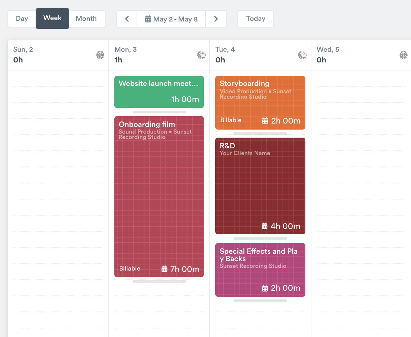
Task: Open the May 2 - May 8 date picker
Action: tap(171, 19)
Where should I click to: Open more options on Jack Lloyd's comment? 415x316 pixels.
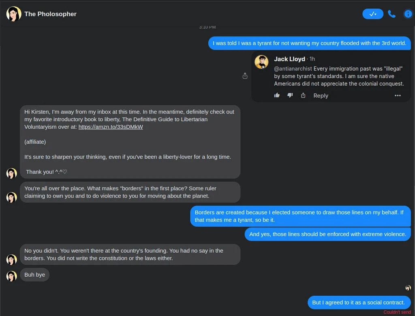pyautogui.click(x=398, y=96)
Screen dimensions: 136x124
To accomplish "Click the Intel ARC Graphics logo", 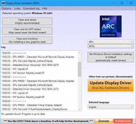I will tap(111, 26).
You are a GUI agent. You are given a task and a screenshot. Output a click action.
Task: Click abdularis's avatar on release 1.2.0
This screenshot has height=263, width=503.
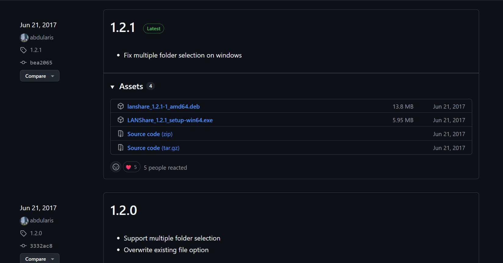(24, 220)
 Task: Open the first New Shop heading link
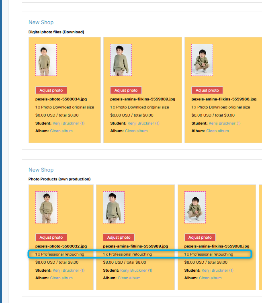click(41, 23)
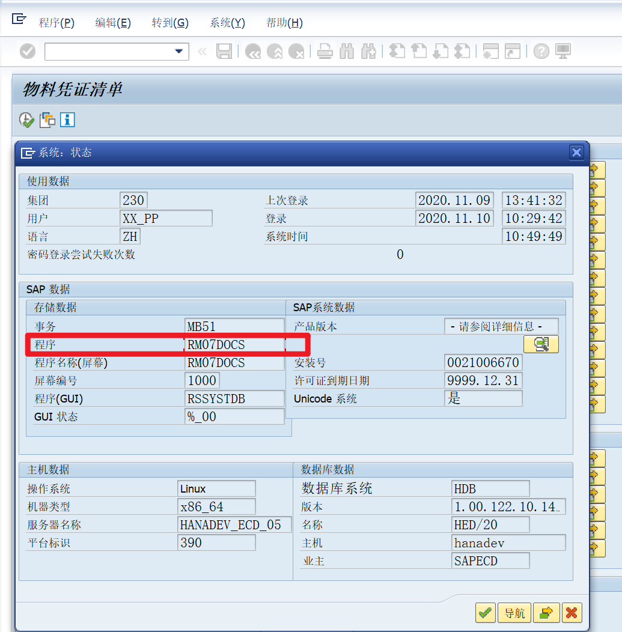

=====

• _Aim of the task_: Once the line containing "Task: Click abdularis's" is found, write out exactly that line and each line after it through the end of the entries, omitting pictures.

• _Answer_:
Task: Click abdularis's avatar on release 1.2.0
This screenshot has height=263, width=503.
(24, 220)
 Task: Open the first New Shop heading link
click(41, 23)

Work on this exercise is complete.